Как и всем космонавтам, Нортону перед поступлением на флот сделали операцию: годы и годы, проведенные в пространстве, были чреваты даже не опасностью, а стопроцентной уверенностью в возникновении мутаций, вызванных радиацией. Набор генов, только что доставленный за двести миллионов километров на Марс, ждал своей судьбы в замороженном состоянии в течение тридцати лет.
Оставалось лишь гадать, успеет ли он домой к рождению сына. Он заслужил отдых, заслужил покой в лоне семьи — в той мере, в какой это вообще доступно космонавтам. Теперь, когда его миссия была в основном завершена, он начинал понемногу расслабляться, начинал вновь задумываться над своим будущим — и над будущим обеих своих семей. Да, это будет очень славно — погостить дома…
— Слушай, — запротестовала Лаура, — я пришла к тебе сугубо по долгу службы.
— За столько-то лет знакомства, — отвечал Нортон, — можно бы изобрести что-нибудь поостроумнее. Ты же сейчас не на вахте…
— О чем ты думаешь? — осведомилась Лаура Эрнст немалое время спустя. — Уж не становишься ли ты сентиментальным?
— Да я вовсе не о нас с тобой. Я о Раме. Знаешь, мне его, пожалуй, недостает…
— Премного признательна за комплимент.
Нортон сжал ее в объятиях. Ему и раньше приходило в голову, что у невесомости есть свои преимущества и одно из них — вот оно: можно не разнимать рук хоть всю ночь, не рискуя затруднить кровообращение. Недаром кое-кто утверждал, что любовь при силе тяжести равной одному g настолько утомительна, что уже не доставляет радости.

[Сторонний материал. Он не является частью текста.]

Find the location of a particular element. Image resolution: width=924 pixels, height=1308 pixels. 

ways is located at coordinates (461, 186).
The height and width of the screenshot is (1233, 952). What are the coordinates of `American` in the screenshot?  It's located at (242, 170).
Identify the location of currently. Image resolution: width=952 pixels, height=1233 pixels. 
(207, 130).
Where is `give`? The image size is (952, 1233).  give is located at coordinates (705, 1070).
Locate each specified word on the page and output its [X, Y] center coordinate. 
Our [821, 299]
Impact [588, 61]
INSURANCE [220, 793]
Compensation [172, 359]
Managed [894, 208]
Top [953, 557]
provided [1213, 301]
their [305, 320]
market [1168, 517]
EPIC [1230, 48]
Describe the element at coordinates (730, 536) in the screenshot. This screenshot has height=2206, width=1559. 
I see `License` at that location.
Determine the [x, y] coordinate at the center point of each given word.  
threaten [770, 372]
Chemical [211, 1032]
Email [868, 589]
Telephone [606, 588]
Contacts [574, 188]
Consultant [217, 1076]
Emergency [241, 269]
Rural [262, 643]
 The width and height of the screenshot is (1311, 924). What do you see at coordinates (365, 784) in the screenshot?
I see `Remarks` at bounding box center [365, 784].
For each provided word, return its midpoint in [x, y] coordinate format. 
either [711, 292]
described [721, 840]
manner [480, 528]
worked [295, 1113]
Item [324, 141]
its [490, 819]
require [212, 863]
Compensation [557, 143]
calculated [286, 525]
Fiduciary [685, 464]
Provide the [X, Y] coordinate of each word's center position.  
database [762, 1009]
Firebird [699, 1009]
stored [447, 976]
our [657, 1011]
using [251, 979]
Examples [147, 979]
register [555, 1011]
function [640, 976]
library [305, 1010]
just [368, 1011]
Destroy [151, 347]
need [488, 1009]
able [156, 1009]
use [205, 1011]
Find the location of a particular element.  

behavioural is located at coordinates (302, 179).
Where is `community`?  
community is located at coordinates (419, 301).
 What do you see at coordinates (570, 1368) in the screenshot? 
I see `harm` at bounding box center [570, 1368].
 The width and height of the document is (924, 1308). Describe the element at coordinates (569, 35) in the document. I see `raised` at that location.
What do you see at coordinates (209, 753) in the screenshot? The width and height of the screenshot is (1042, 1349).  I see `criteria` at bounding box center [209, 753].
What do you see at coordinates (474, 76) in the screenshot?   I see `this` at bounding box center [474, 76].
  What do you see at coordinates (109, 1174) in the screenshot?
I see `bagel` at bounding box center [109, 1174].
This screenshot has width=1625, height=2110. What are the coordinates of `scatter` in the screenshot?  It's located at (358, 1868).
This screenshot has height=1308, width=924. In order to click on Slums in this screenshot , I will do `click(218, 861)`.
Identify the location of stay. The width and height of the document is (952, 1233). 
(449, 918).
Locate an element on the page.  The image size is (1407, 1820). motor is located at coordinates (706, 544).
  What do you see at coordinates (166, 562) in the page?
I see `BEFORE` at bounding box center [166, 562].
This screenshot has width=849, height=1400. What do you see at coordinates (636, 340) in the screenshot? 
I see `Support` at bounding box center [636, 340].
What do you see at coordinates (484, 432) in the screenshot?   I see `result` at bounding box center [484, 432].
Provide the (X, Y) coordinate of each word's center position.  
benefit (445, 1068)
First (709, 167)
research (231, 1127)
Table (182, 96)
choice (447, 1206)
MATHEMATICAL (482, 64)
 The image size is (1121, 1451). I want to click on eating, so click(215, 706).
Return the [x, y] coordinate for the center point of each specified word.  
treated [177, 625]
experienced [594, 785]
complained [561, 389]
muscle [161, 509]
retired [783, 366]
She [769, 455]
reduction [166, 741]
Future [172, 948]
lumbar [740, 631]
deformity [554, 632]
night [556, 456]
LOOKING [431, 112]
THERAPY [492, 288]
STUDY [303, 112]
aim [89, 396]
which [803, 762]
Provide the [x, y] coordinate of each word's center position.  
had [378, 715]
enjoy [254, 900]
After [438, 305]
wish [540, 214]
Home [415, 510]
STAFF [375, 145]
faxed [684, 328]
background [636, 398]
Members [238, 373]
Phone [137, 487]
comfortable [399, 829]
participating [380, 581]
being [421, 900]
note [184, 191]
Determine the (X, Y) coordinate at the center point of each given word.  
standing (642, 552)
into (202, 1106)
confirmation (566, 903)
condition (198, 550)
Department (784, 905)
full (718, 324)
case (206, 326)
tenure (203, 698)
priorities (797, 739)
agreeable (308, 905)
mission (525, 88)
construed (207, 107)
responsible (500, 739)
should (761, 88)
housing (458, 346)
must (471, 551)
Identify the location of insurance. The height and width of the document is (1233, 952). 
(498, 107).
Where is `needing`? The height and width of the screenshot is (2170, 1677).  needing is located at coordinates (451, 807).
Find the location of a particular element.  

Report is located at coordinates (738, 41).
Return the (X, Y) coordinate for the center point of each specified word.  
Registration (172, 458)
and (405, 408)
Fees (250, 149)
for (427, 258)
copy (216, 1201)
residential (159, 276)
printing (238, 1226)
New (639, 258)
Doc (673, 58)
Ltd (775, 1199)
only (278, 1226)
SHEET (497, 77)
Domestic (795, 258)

— Это же общеизвестный факт, Лаура, что мужчины, не в пример женщинам, способны думать о двух вещах сразу. Но если серьезно, если чуть-чуть серьезнее — мною владеет чувство потери.
— Могу понять.
— Да не держись ты так сухо, тут не одна причина, а много. Впрочем, какая разница…
Он сложил оружие. Объяснить, что он чувствует, было нелегко даже самому себе.
Он добился успеха превыше всех, конечно трезвых, ожиданий: открытий, сделанных людьми «Индевора» на Раме, ученым хватит на десятилетия. И более того, он сумел совершить все это без единого несчастного случая.
Но если разобраться, то он также и потерпел поражение. Можно строить бесконечные догадки, но природа раман и цель их путешествия так и останутся неизвестными. Они использовали Солнечную систему как заправочную станцию или как трамплин — выбирайте что нравится, а затем презрительно отвернулись от нее, продолжая свой путь к иной, более важной цели. Вероятно, они никогда и не узнают о существовании человечества; такое величавое безразличие было хуже намеренного оскорбления.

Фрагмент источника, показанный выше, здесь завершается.